According to a Bloomberg report, Marquee Raine is in talks with tech startup Enjoy Technology Inc., which is run by former Apple executive Ron Johnson and has operated mobile retail stores for companies including Apple Inc., AT&T Inc., BT Group Plc and Rogers Communications Inc. If completed, the merger could result in an entity valued at nearly $1.6 billion.
That’s not quite half what the Cubs are worth as an organization after a 5% increase in value from last year, according to Forbes. At an estimated $3.36 billion, the Cubs are behind only the Red Sox ($3.465B), Dodgers ($3.57B), and Yankees ($5.25B) among MLB teams. Their $163 million in revenue was second only to the Dodgers and their reported losses of $73 million, while nothing to sneeze at, were not as bad as those suffered by five other teams.
Please don’t get this twisted, I’m well aware of the difference between franchise value and actual liquidity and have been since well before Ricketts blessed me with an impromptu lecture on the subject a few years ago. However, it remains very difficult to swallow the notion of these massive losses leading to baseball payroll being slashed when you read about the SPAC stuff and big federal tax credits from Wrigley Field’s landmark status.

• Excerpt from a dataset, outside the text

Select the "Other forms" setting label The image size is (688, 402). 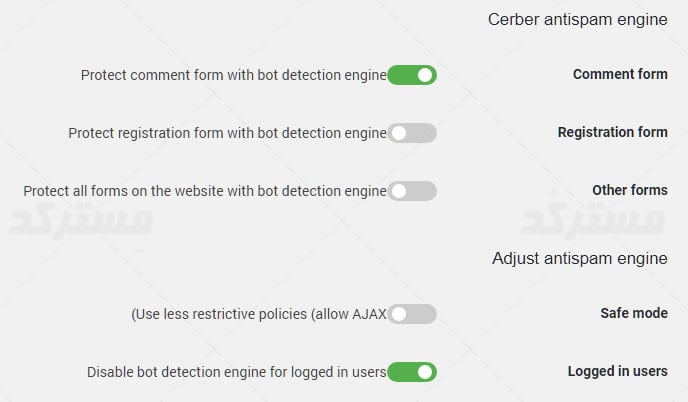coord(629,191)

Then there’s Marquee and the wheelbarrows of money it was supposed to have brought in, something that might actually start happening now that there’s a full season of games. Well, except that they don’t have agreements with the major streaming platforms outside of fuboTV and the lack of distribution beyond the Cubs’ MLB-defined territory means far-flung fans can’t even get the network’s “shoulder programming.”
As a quick note on that, some channels like the Yankees’ YES Network are available nationwide but still have to black out live game broadcasts for those fans who aren’t local.
The golden goose remains a shift in league broadcast policies that would see RSNs offered on a stand-alone basis both in and out of market sans television provider. While the logic has been that such a move would crush local advertising and create more of a monopoly for more popular teams with broader fanbases, it stands to reason that allowing fans the opportunity to pay for what they want might actually increase revenue that ends up being shared across the league.
Sinclair Broadcast Group, the Cubs’ partner on Marquee, has been prepping for such an eventuality as they re-brand their former FOX RSNs to Bally’s, but any significant developments are probably still years away. In the meantime, we can rest assured that the Cubs and their owners probably aren’t in any danger of going broke.